The paper “RECATHON: A Middleware for Context-Aware Recommendation in Database Systems,” presents a multidimensional recommender system built entirely inside a database system. This paper is part of the RecDB project, which proposes a unified approach for declarative recommender systems inside the database engine. Recommender systems are becoming extremely common in recent years with programs such as Pandora using data from the Music Genome Project to seed a “station” to play music with similar properties to the requested song or artist. Netflix uses a similar method to recommend movies or television shows you may like based on your previous viewing habits.
RecDB provides an intuitive interface for application developers to build custom-made recommenders. This allows application developers to implement myriad recommendation applications quickly through a wide variety of built-in recommendation algorithms. To achieve that, RecDB extends SQL with new statements to create and/or drop recommenders. The system efficiently maintains each created recommender that is queried to generate personalized recommendations to end-users. RecDB proposes a novel-querying paradigm that allows database users to express recommendation as part of the issued SQL queries. The system then optimizes the recommendation-aware SQL query through a set of newly introduced recommendation-aware relational operators to realize a variety of popular data recommendation algorithms inside the database query processor.
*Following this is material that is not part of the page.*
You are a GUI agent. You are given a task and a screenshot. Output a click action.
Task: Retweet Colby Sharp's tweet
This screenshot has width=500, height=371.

Sarwat directs the Data Systems Lab at ASU (DataSys@ASU). The main mission of DataSys@ASU is to impact society by boosting education and conducting novel scientific research in the data management area. Members of DataSys@ASU design and develop data management systems that enable emerging applications such as predictive analytics, location-based services, social networking), new data types (examples; geospatial data, graph data) and new workload. The lab also develops data management systems that support new computing paradigms (examples; Cloud computing and Cluster computing) and new hardware system architectures such as flash memory storage devices.